**What is being asked**
Nothing is to be altered. Print each record in full.

━━━ Dataset extract ━━━

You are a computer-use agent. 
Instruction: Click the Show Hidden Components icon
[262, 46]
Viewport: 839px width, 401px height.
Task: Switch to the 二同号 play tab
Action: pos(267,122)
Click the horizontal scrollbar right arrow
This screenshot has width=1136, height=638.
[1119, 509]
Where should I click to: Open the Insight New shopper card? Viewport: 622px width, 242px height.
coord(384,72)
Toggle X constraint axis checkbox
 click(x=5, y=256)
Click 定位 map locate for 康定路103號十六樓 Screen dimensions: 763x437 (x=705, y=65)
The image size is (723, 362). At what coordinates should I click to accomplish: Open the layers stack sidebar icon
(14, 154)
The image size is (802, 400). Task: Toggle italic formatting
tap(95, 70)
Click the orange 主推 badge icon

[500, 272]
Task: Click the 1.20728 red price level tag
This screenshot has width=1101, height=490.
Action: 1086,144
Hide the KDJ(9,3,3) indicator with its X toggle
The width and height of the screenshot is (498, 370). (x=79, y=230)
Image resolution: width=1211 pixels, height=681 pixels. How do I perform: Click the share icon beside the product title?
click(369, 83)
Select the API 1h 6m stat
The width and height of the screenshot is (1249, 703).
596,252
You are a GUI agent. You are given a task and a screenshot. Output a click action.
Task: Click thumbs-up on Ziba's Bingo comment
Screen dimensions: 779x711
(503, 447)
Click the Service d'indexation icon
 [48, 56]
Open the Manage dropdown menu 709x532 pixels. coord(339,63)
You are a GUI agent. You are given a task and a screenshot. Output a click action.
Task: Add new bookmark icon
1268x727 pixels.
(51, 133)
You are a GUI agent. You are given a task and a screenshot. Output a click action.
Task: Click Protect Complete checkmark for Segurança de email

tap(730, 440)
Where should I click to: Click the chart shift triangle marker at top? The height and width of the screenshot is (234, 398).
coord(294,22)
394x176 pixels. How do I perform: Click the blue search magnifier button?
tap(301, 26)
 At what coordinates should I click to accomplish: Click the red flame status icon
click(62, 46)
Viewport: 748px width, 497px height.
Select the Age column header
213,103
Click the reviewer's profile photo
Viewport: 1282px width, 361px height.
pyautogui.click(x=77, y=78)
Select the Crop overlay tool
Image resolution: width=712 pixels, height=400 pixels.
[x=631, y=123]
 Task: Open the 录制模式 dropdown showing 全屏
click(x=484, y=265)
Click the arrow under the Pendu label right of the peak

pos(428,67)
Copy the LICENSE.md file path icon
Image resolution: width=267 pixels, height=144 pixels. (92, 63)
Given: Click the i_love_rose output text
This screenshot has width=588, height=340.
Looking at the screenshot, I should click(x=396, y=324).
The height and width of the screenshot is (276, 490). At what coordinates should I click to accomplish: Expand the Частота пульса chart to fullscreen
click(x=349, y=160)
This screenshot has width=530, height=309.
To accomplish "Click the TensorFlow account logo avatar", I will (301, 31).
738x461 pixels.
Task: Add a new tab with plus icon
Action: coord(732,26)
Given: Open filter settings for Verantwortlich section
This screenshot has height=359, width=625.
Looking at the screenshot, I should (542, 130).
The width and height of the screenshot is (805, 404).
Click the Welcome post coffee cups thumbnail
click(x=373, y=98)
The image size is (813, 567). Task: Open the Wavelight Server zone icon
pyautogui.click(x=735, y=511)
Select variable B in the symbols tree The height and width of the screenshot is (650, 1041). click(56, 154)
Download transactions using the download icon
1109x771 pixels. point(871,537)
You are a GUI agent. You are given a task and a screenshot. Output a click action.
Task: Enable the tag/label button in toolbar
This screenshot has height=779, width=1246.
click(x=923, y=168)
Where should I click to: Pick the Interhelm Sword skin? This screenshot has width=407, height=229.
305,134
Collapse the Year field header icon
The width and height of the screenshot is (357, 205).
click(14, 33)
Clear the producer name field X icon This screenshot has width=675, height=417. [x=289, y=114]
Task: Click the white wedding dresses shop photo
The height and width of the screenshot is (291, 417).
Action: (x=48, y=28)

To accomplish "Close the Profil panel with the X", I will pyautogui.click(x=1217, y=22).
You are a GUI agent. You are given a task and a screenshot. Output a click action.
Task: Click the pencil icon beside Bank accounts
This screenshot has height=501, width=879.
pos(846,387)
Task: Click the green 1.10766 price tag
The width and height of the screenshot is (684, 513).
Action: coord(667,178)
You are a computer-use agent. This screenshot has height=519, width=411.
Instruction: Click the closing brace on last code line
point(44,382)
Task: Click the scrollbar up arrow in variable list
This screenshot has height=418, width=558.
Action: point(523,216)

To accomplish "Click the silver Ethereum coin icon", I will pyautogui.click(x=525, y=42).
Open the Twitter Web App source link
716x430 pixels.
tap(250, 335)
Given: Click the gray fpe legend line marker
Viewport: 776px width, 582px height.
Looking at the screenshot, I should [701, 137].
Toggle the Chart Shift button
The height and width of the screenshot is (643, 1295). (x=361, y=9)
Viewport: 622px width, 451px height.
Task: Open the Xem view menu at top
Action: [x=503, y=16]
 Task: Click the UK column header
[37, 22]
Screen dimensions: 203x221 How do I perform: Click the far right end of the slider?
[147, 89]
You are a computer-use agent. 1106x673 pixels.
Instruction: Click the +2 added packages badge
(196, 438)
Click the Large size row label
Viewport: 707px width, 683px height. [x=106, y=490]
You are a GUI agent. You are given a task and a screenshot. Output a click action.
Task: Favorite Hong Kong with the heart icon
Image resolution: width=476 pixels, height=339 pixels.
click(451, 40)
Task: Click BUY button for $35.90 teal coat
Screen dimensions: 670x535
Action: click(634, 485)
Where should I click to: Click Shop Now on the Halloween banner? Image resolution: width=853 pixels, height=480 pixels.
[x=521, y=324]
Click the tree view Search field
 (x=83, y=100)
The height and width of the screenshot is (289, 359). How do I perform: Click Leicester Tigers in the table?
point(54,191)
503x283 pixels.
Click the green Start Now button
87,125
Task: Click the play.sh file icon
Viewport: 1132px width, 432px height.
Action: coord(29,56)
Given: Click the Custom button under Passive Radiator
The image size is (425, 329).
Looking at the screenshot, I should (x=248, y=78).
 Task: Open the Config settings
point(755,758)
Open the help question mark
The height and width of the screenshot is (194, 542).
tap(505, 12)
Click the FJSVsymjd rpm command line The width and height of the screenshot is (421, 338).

━━━

**Solution below**
You are a computer-use agent. 
Instruction: Click the Show Hidden Components icon
[262, 46]
Viewport: 839px width, 401px height.
Task: Switch to the 二同号 play tab
Action: pos(267,122)
Click the horizontal scrollbar right arrow
This screenshot has width=1136, height=638.
[1119, 509]
Where should I click to: Open the Insight New shopper card? Viewport: 622px width, 242px height.
coord(384,72)
Toggle X constraint axis checkbox
 click(x=5, y=256)
Click 定位 map locate for 康定路103號十六樓 Screen dimensions: 763x437 (x=705, y=65)
The image size is (723, 362). At what coordinates should I click to accomplish: Open the layers stack sidebar icon
(14, 154)
The image size is (802, 400). Task: Toggle italic formatting
tap(95, 70)
Click the orange 主推 badge icon

[500, 272]
Task: Click the 1.20728 red price level tag
This screenshot has width=1101, height=490.
Action: 1086,144
Hide the KDJ(9,3,3) indicator with its X toggle
The width and height of the screenshot is (498, 370). (x=79, y=230)
Image resolution: width=1211 pixels, height=681 pixels. How do I perform: Click the share icon beside the product title?
click(369, 83)
Select the API 1h 6m stat
The width and height of the screenshot is (1249, 703).
596,252
You are a GUI agent. You are given a task and a screenshot. Output a click action.
Task: Click thumbs-up on Ziba's Bingo comment
Screen dimensions: 779x711
(503, 447)
Click the Service d'indexation icon
 [48, 56]
Open the Manage dropdown menu 709x532 pixels. coord(339,63)
You are a GUI agent. You are given a task and a screenshot. Output a click action.
Task: Add new bookmark icon
1268x727 pixels.
(51, 133)
You are a GUI agent. You are given a task and a screenshot. Output a click action.
Task: Click Protect Complete checkmark for Segurança de email

tap(730, 440)
Where should I click to: Click the chart shift triangle marker at top? The height and width of the screenshot is (234, 398).
coord(294,22)
394x176 pixels. How do I perform: Click the blue search magnifier button?
tap(301, 26)
 At what coordinates should I click to accomplish: Click the red flame status icon
click(62, 46)
Viewport: 748px width, 497px height.
Select the Age column header
213,103
Click the reviewer's profile photo
Viewport: 1282px width, 361px height.
pyautogui.click(x=77, y=78)
Select the Crop overlay tool
Image resolution: width=712 pixels, height=400 pixels.
[x=631, y=123]
 Task: Open the 录制模式 dropdown showing 全屏
click(x=484, y=265)
Click the arrow under the Pendu label right of the peak

pos(428,67)
Copy the LICENSE.md file path icon
Image resolution: width=267 pixels, height=144 pixels. (92, 63)
Given: Click the i_love_rose output text
This screenshot has width=588, height=340.
Looking at the screenshot, I should click(x=396, y=324).
The height and width of the screenshot is (276, 490). At what coordinates should I click to accomplish: Expand the Частота пульса chart to fullscreen
click(x=349, y=160)
This screenshot has width=530, height=309.
To accomplish "Click the TensorFlow account logo avatar", I will (301, 31).
738x461 pixels.
Task: Add a new tab with plus icon
Action: coord(732,26)
Given: Open filter settings for Verantwortlich section
This screenshot has height=359, width=625.
Looking at the screenshot, I should (542, 130).
The width and height of the screenshot is (805, 404).
Click the Welcome post coffee cups thumbnail
click(x=373, y=98)
The image size is (813, 567). Task: Open the Wavelight Server zone icon
pyautogui.click(x=735, y=511)
Select variable B in the symbols tree The height and width of the screenshot is (650, 1041). click(56, 154)
Download transactions using the download icon
1109x771 pixels. point(871,537)
You are a GUI agent. You are given a task and a screenshot. Output a click action.
Task: Enable the tag/label button in toolbar
This screenshot has height=779, width=1246.
click(x=923, y=168)
Where should I click to: Pick the Interhelm Sword skin? This screenshot has width=407, height=229.
305,134
Collapse the Year field header icon
The width and height of the screenshot is (357, 205).
click(14, 33)
Clear the producer name field X icon This screenshot has width=675, height=417. [x=289, y=114]
Task: Click the white wedding dresses shop photo
The height and width of the screenshot is (291, 417).
Action: (x=48, y=28)

To accomplish "Close the Profil panel with the X", I will pyautogui.click(x=1217, y=22).
You are a GUI agent. You are given a task and a screenshot. Output a click action.
Task: Click the pencil icon beside Bank accounts
This screenshot has height=501, width=879.
pos(846,387)
Task: Click the green 1.10766 price tag
The width and height of the screenshot is (684, 513).
Action: coord(667,178)
You are a computer-use agent. This screenshot has height=519, width=411.
Instruction: Click the closing brace on last code line
point(44,382)
Task: Click the scrollbar up arrow in variable list
This screenshot has height=418, width=558.
Action: point(523,216)

To accomplish "Click the silver Ethereum coin icon", I will pyautogui.click(x=525, y=42).
Open the Twitter Web App source link
716x430 pixels.
tap(250, 335)
Given: Click the gray fpe legend line marker
Viewport: 776px width, 582px height.
Looking at the screenshot, I should [701, 137].
Toggle the Chart Shift button
The height and width of the screenshot is (643, 1295). (x=361, y=9)
Viewport: 622px width, 451px height.
Task: Open the Xem view menu at top
Action: [x=503, y=16]
 Task: Click the UK column header
[37, 22]
Screen dimensions: 203x221 How do I perform: Click the far right end of the slider?
[147, 89]
You are a computer-use agent. 1106x673 pixels.
Instruction: Click the +2 added packages badge
(196, 438)
Click the Large size row label
Viewport: 707px width, 683px height. [x=106, y=490]
You are a GUI agent. You are given a task and a screenshot. Output a click action.
Task: Favorite Hong Kong with the heart icon
Image resolution: width=476 pixels, height=339 pixels.
click(451, 40)
Task: Click BUY button for $35.90 teal coat
Screen dimensions: 670x535
Action: click(634, 485)
Where should I click to: Click Shop Now on the Halloween banner? Image resolution: width=853 pixels, height=480 pixels.
[x=521, y=324]
Click the tree view Search field
 (x=83, y=100)
The height and width of the screenshot is (289, 359). How do I perform: Click Leicester Tigers in the table?
point(54,191)
503x283 pixels.
Click the green Start Now button
87,125
Task: Click the play.sh file icon
Viewport: 1132px width, 432px height.
Action: coord(29,56)
Given: Click the Custom button under Passive Radiator
The image size is (425, 329).
Looking at the screenshot, I should (x=248, y=78).
 Task: Open the Config settings
point(755,758)
Open the help question mark
The height and width of the screenshot is (194, 542).
tap(505, 12)
Click the FJSVsymjd rpm command line The width and height of the screenshot is (421, 338).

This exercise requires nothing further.